** Begin Recorded information **

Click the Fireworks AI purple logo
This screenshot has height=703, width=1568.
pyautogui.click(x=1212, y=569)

** End Recorded information **
** Begin Recorded information **

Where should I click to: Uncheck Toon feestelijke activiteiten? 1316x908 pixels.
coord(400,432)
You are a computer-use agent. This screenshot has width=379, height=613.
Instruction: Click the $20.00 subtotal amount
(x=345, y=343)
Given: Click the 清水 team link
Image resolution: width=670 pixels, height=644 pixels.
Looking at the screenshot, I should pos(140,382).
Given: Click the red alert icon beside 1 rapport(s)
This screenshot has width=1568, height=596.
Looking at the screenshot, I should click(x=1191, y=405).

** End Recorded information **
** Begin Recorded information **

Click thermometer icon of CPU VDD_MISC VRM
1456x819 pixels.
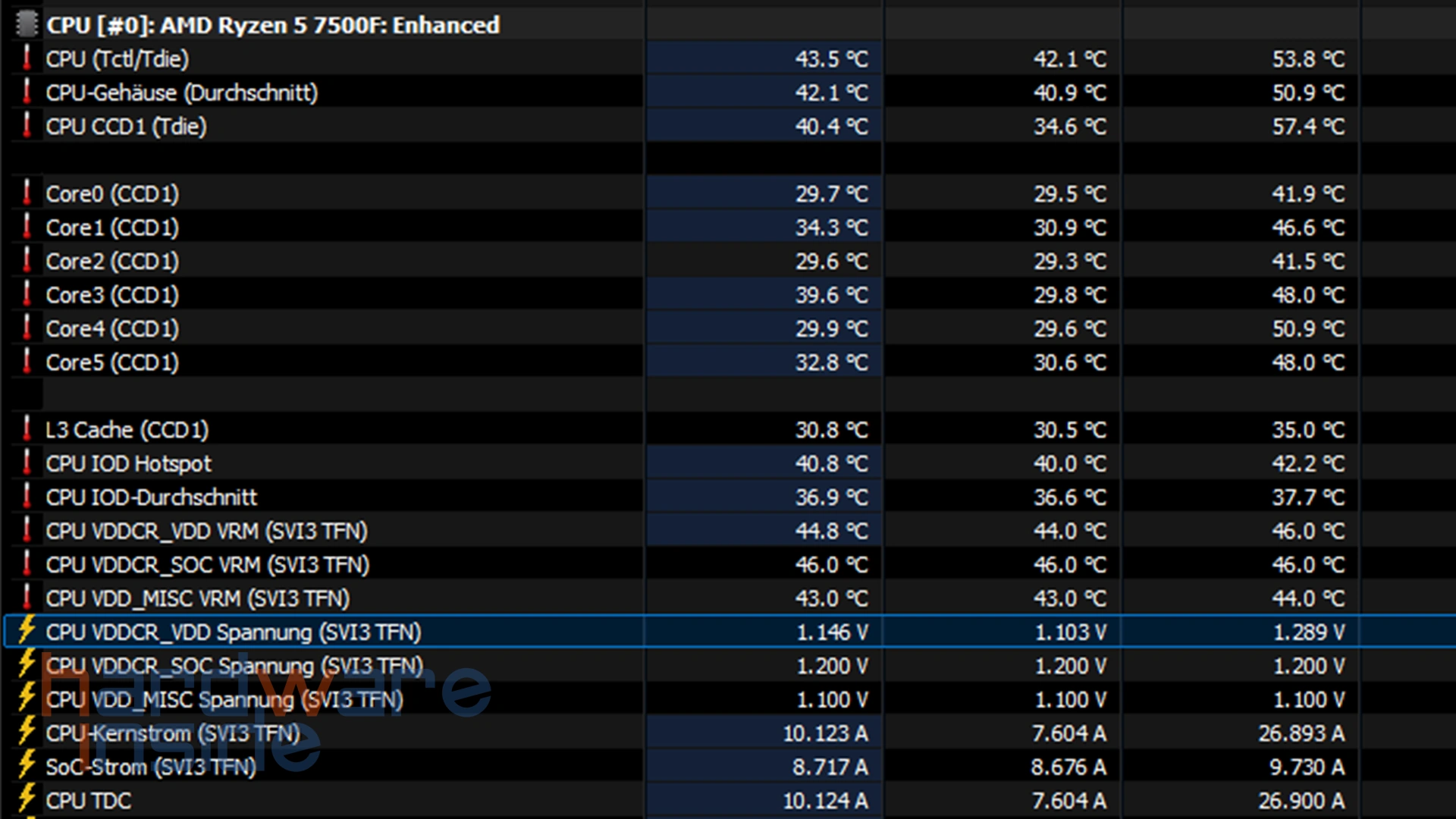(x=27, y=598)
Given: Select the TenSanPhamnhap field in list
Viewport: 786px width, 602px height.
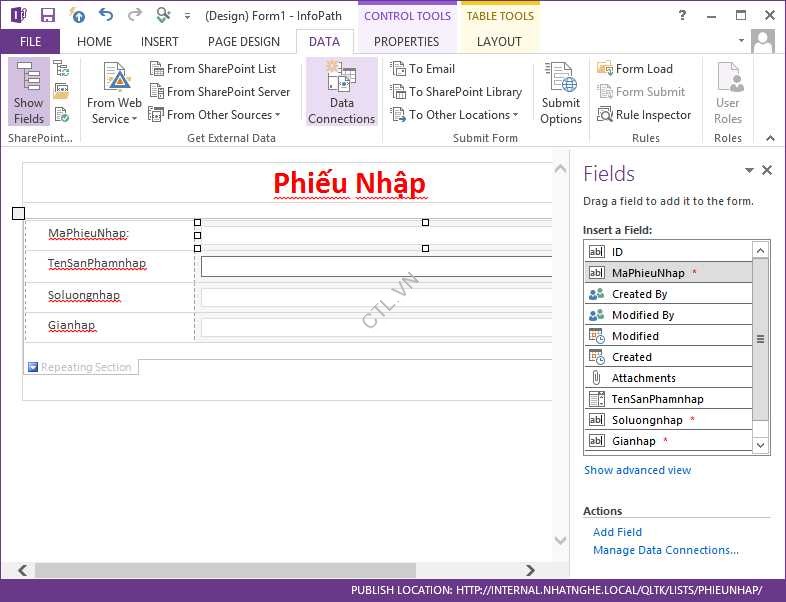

** End Recorded information **

● **Short exercise**
Reproduce verbatim the part of the material that opens with the line containing "Click the Fireworks AI purple logo" and closes with the line containing "pyautogui.click(x=1212, y=569)", including both of those lines.

● **Exercise output**
Click the Fireworks AI purple logo
This screenshot has height=703, width=1568.
pyautogui.click(x=1212, y=569)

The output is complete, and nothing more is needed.